X-Women and the Power of Geek Girls

In a groundbreaking step for the comic book world, X-Men has finally released its first all-women superhero team. Marvel‘s latest issue of X-Men #1, Vol. 4, brings together six female mutants—Storm, Rogue, Jubilee, Kitty Pryde, Rachel Grey and Psylocke—at the woman-named Jean Grey School for Higher Learning to form a mold-breaking ensemble, both for the 50-year-old X-Universe as well as the whole of nerd culture.

A popular series boasting several feature films, animated television shows and countless comic books, X-Men explores generations of mutants learning to harness their various abilities for the good of humanity. Among these mutants, many are powerful and recognizable women characters who play significant roles in major storylines. But until volume 4 of X-Men #1, these women have always been accompanied by a male mutant.

X-Men isn’t the first series to launch a team of superheroines. Rival powerhouse DC Comics has been publishing Birds of Prey, featuring a long list of women led by Batgirl/Oracle, since 1996. Marvel has also been showcasing women as headline heroes in Captain Marvel and Red She-HulkMarvel even previously attempted to push for an X-Woman-fronted series called X-23 about the self-titled female clone of Wolverine, but the series was discontinued. Red-She Hulk is expected to meet the same sad fate come August.

What makes X-Men #1 particularly bold is that its all-woman cast takes on a mainstream title and the women aren’t shuffled into a lesser-known extension of a more popular male-fronted series—thus they’re less likely to face series extinction.

As series editor Jeanine Schaefer has said, these women are X-Men, and their inclusion as such disrupts expectations of popular comics and challenges fans’ male-catering comfort zones. The issue is not without criticism, however. Some argue that not calling them “X-Women” means there is a fear of losing male readership. And, apart from Schaefer, the production side features little female influence: The book is written and drawn by two men (which might account for Storm’s disappointingly typical comic book cleavage). Still, Schaefer and writer Brian Wood say they are dedicated to being more sensitive to things that “turn women off from comics” (lack of women characters, reduction of women to love interests instead of being adventurous on their own, sexual violence against women, etc.).

On top of that, a much-needed sensitivity to geek girls makes X-Men‘s change so important: Like it or not guys, women are in your comic book stores, reading your comics, consuming your nerd culture—and they deserve recognition.

Nerd/geek culture is no longer a niche market: It’s everywhere. In most clothing and gift stores, you can’t help but run into a Batman, Superman, or Avengers logo. Comic-Con, which once drew less than 1,000 attendees, is now a nerd extravaganza with 130,000 convention-goers and numerous appearances by pop culture superstars. With this rise of nerds, it’s becoming less stigmatized to come out as one, male or female.

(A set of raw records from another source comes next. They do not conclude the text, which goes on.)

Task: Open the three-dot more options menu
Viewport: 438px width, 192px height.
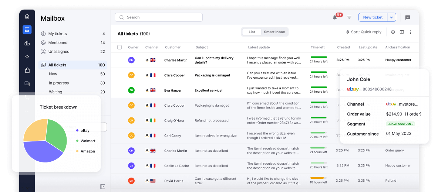Action: (x=411, y=32)
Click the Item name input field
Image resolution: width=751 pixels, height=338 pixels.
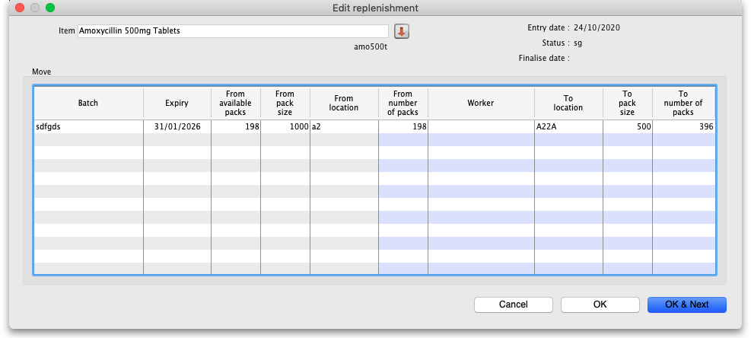pos(234,31)
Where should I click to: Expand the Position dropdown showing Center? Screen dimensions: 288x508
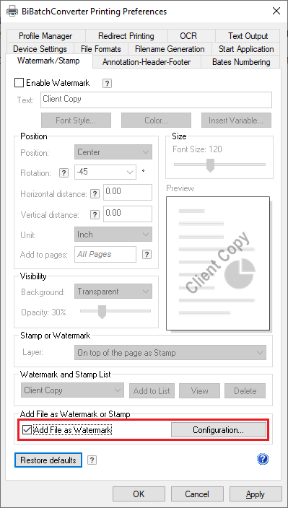coord(113,152)
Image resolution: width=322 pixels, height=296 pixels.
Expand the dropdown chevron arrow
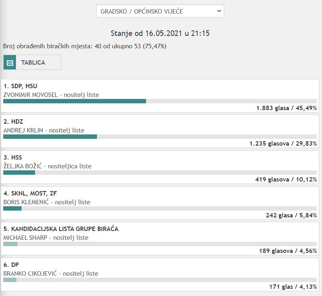coord(219,11)
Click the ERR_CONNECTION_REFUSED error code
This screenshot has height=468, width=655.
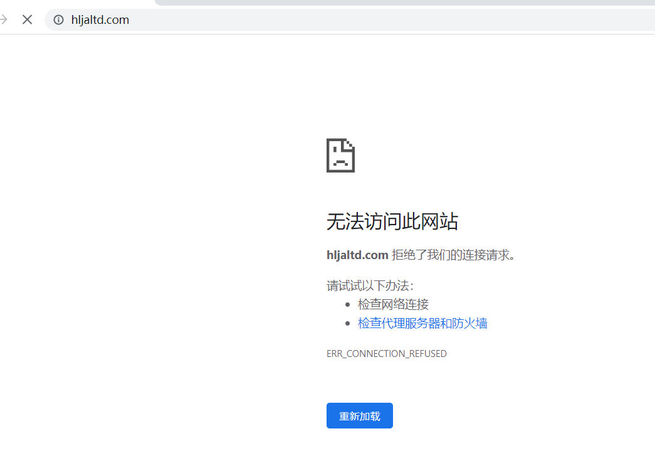pyautogui.click(x=387, y=354)
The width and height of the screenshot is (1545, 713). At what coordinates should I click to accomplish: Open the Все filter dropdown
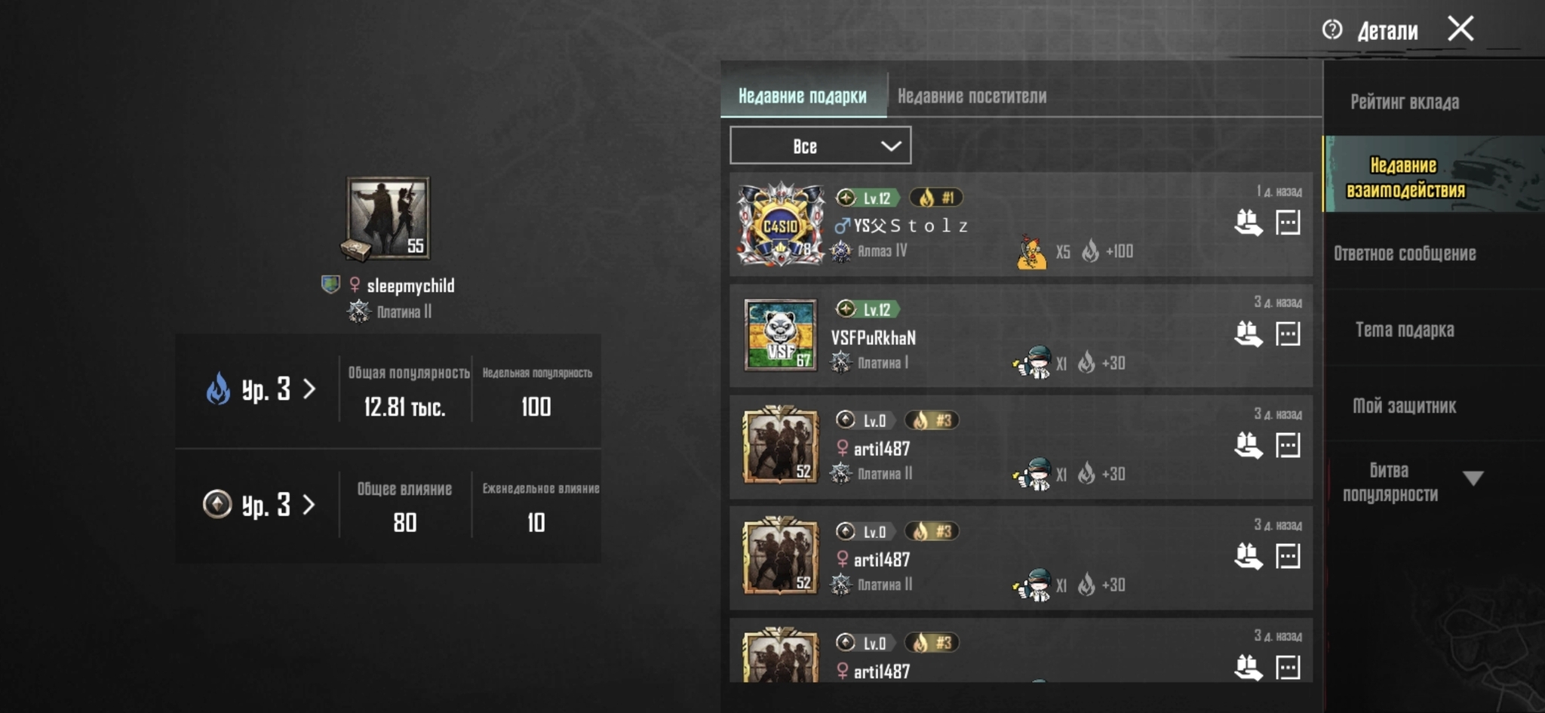click(x=820, y=146)
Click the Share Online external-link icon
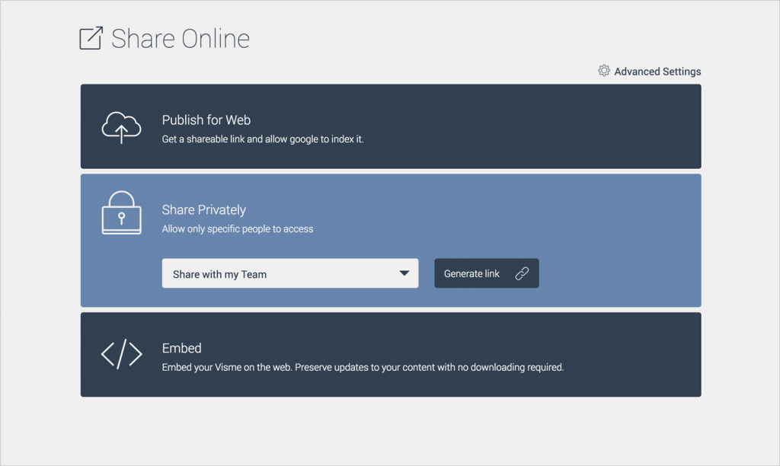The height and width of the screenshot is (466, 780). pyautogui.click(x=91, y=39)
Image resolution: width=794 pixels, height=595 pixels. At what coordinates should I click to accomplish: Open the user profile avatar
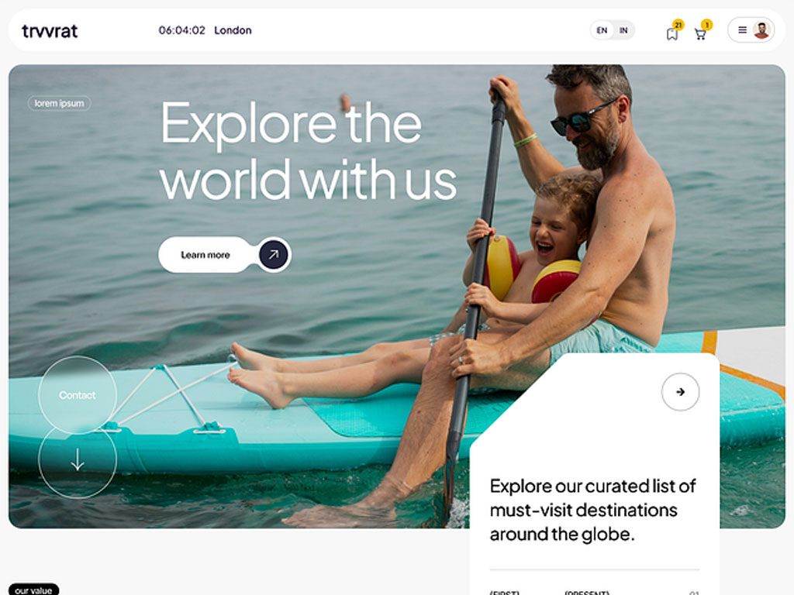tap(761, 30)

And we don’t mean a just few geek girls here and there. Blogging and social media makes it increasingly evident that, like geek culture, geek girls also defy niche status, and it’s the support of girls that keep many geek franchises alive. Brett White captures women’s uniquely powerful role in fandoms:

The Avengers was pretty darn huge, and if Tumblr is any indication, a whopping portion of the people driving that fandom online do not possess a Y chromosome. Women engage in fandom to levels that men do not. When women get behind something, their sheer numbers and passion force it into the mainstream. That’s why you can name the actor who plays that werewolf kid in Twilight and probably sing at least the chorus to one Justin Bieber song. What do tween boys like? I have no clue. Sports? Probably sports.

Unfortunately, outspoken women in the nerd community are often met with backlash and skepticism. It’s not uncommon for women to be grilled by men about their nerd knowledge at conventions, or be questioned for daring to wear a Green Lantern shirt in public.

Gender essentialism in nerd culture has even spawned the distasteful trope of the “Fake Geek Girl,” someone who latches onto nerd culture because it’s trendy, not because she’s dedicated all of her free time to leveling for The Horde or viewing all 798 episodes of Doctor Who (which, for some reason, is an incredible offense that warrants scrutiny and ridicule).

The Fake Geek Girl is basically what every woman is assumed to be until she can prove otherwise (if she can prove otherwise), which is not only unfair and sexist but has also turned this community that once provided a haven for outcasts and underdogs into just another gang of judgmental bullies. Women shouldn’t have to prove themselves to anyone in order to belong—especially not to nerds.

It’s time for nerd culture to eschew misogyny and make a bigger effort to welcome female fans. More nerd outlets need to take X-Men #1‘s plunge and put dynamic, powerful women where they deserve to be: On the cover, front and center.